Latest update February 5th, 2026 12:35 AM
Jan 05, 2026 News
United States Secretary of State Marco Rubio said Venezuela’s next leader should be aligned with Washington’s interests, which include keeping Venezuela’s oil industry out of the hands of U.S. adversaries and stopping drug trafficking.
He cited an ongoing U.S. blockade on tankers under sanctions as leverage. “We have a quarantine on their oil,” Rubio said on ABC’s “This Week.” “That means their economy will not be able to move forward until the conditions that are in the national interest of the United States and the interest of the Venezuelan people are met.”
The Venezuelan government has said for months US President Donald Trump was seeking to take the country’s vast natural resources, especially its oil, and officials made much of his comment on Saturday that major U.S. oil companies would move in. “We are outraged because in the end everything was revealed — it was revealed that they only want our oil,” added Interior Minister Diosdado Cabello. Once one of the most prosperous nations in Latin America, Venezuela’s economy tanked in the 2000s under President Hugo Chavez and nosedived further under Nicolas Maduro, sending about one in five Venezuelans abroad in one of the world’s biggest exoduses.
Meanwhile, on Sunday a top Venezuelan official declared that the country’s government would stay unified behind President Maduro, whose capture by the United States has sparked deep uncertainty about what is next for the oil-rich South American nation. Maduro is in a New York detention center awaiting a Monday court appearance on drug charges.
President Trump who went golfing on Sunday, ordered his seizure from Venezuela on Saturday and said the U.S. would take control of the country.
But in Caracas, top officials in Maduro’s government, who have called the detentions of Maduro and his wife Cilia Flores a kidnapping, were still in charge. “Here, the unity of the revolutionary force is more than guaranteed, and here there is only one president, whose name is Nicolas Maduro Moros. Let no one fall for the enemy’s provocations,” Cabello said in an audio recording released by the ruling PSUV socialist party. Without providing specifics, Defense Minister General Vladimir Padrino said on state television the U.S. attack killed soldiers, civilians and a “large part” of Maduro’s security detail “in cold blood.” Venezuela’s armed forces have been activated to guarantee sovereignty, he said. Vice President Delcy Rodriguez who also serves as oil minister has taken over as interim leader with the blessing of Venezuela’s top court, though she has said Maduro remains president.
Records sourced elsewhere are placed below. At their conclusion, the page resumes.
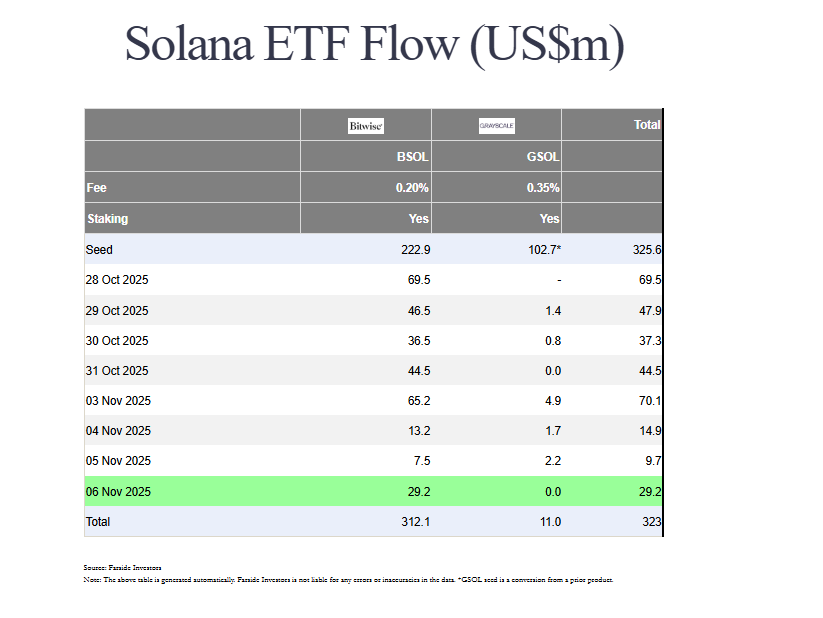This screenshot has height=618, width=823.
Task: Click the 03 Nov 2025 date label
Action: pyautogui.click(x=118, y=401)
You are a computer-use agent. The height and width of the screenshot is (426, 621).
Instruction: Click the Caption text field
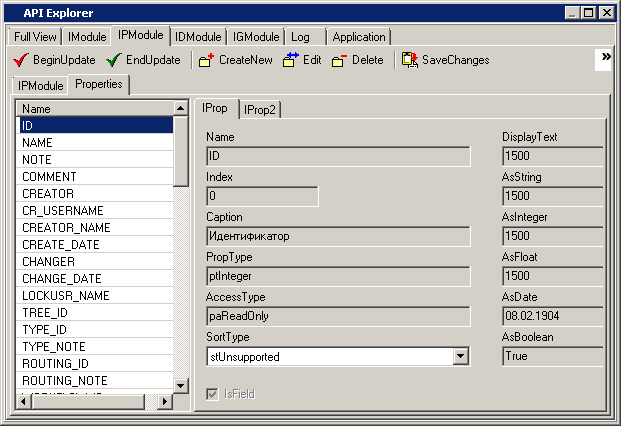[338, 236]
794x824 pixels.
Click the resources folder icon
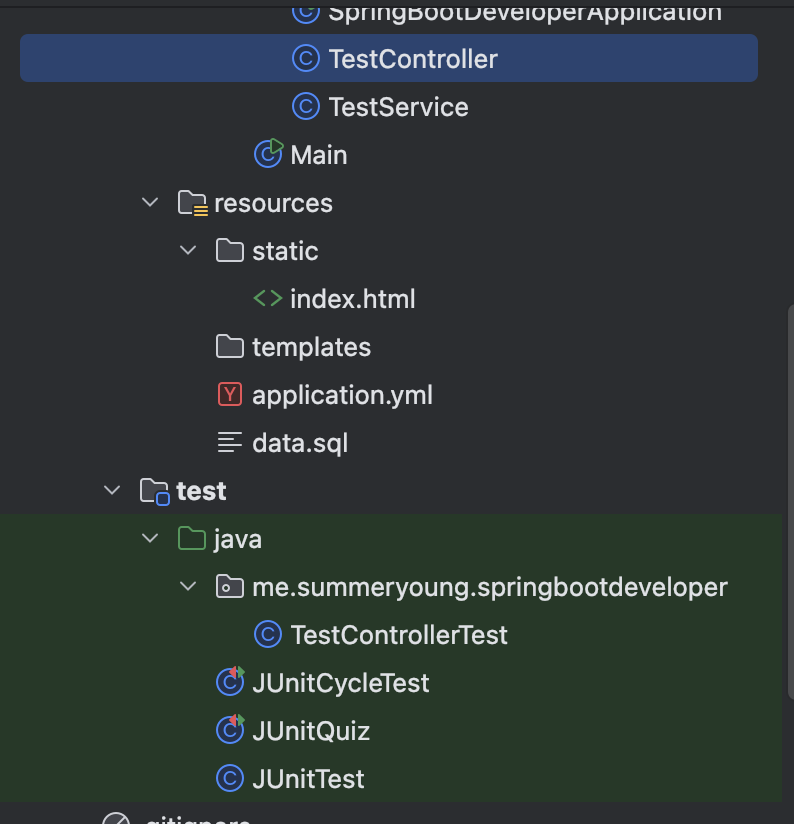coord(192,203)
Because of her connections with the private sector and deep knowledge of oil, the country’s top revenue source, Rodriguez has long been considered the most pragmatic member of Maduro’s inner circle. But she has publicly contradicted Trump’s claim she is willing to work with the United States. Trump said Rodriguez may pay a bigger price than Maduro “if she doesn’t do what’s right,” according to an interview with The Atlantic magazine on Sunday.
The Venezuelan communications ministry did not immediately respond to a request for comment on that remark.
Some Maduro supporters gathered at a government-sponsored protest march on Sunday afternoon in Caracas. Once ruled by Spain, Venezuela’s “people must not surrender, nor should we ever become a colony of anyone again,” said demonstrator Reinaldo Mijares. “This country is not a country of the defeated.” Maduro opponents in Venezuela have been wary of celebrating his seizure, and the presence of security forces seemed, if anything, lighter than usual on Sunday. Despite a nervous mood, some bakeries and coffee shops were open and joggers and cyclists were out as usual. Some citizens were stocking up on essentials. “Yesterday I was very afraid to go out, but today I had to. This situation caught me without food and I need to figure things out. After all, Venezuelans are used to enduring fear,” said a single mother in oil city Maracaibo who bought rice, vegetables and tuna. To the disappointment of Venezuela’s opposition, Trump has given short shrift to the idea of 58-year-old opposition leader and Nobel Peace Prize winner Maria Corina Machado taking over, saying she lacked support. Machado was banned from standing in the 2024 election but has said her ally Edmundo Gonzalez, 76, who the opposition and some international observers say overwhelmingly won that vote, has a democratic mandate to take the presidency.
It is unclear how Trump plans to oversee Venezuela and he runs the risk of alienating some supporters who oppose foreign interventions. U.S. Senator Chuck Schumer, who leads Senate Democrats, said the White House has failed to answer critical questions, including how long the U.S. intends to be in Venezuela and how many American troops might be required.
“The American people are worried that this is creating an endless war—the very thing that Donald Trump campaigned against over and over and over again,” Schumer said on ABC’s “This Week.” He said lawmakers would weigh a measure to constrain further Trump administration action in Venezuela. While many Western nations oppose Maduro, there were many calls for the U.S. to respect international law and resolve the crisis diplomatically. Questions arose over the legality of seizing a foreign head of state. The U.N. Security Council planned to meet on Monday to discuss the U.S. attack. Russia and China, both major backers of Venezuela, have criticised the U.S. Maduro was indicted in 2020 on U.S. charges including narco-terrorism conspiracy. He has always denied any criminal involvement. (Reuters)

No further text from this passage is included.